Would you please print exactly the lines that run from the one with "The image size is (502, 586)." to the last line of the data, both included, without any pictures?

= Stored data =
┏━━

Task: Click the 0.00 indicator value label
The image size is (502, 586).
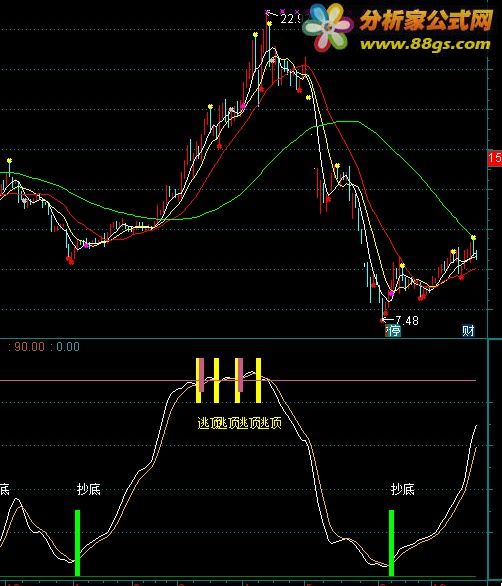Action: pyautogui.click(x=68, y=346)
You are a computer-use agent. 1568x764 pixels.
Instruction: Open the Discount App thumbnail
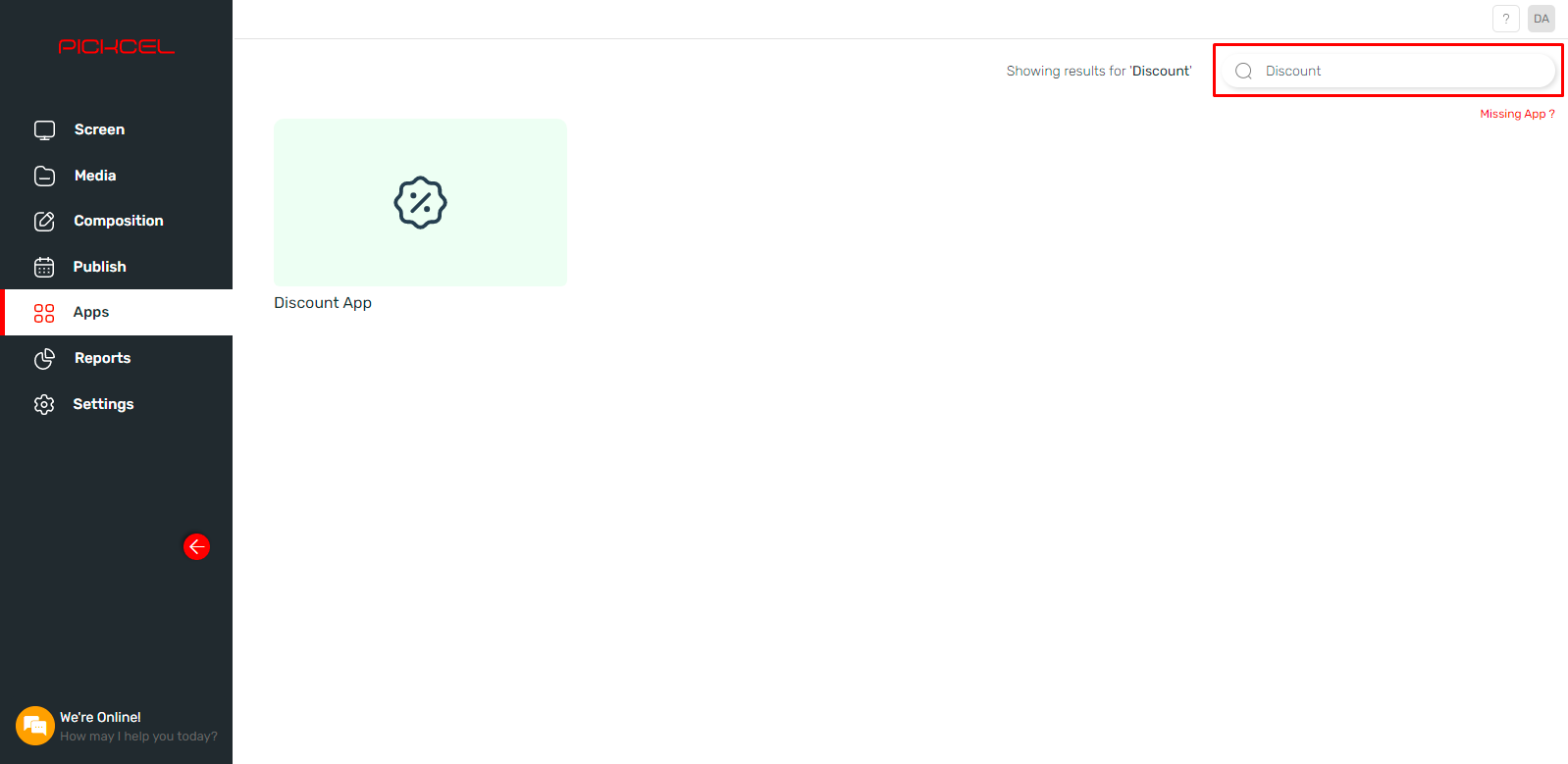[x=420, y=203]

┗━━

= RESPONSE =
The image size is (502, 586).
Action: pyautogui.click(x=68, y=346)
You are a computer-use agent. 1568x764 pixels.
Instruction: Open the Discount App thumbnail
[x=420, y=203]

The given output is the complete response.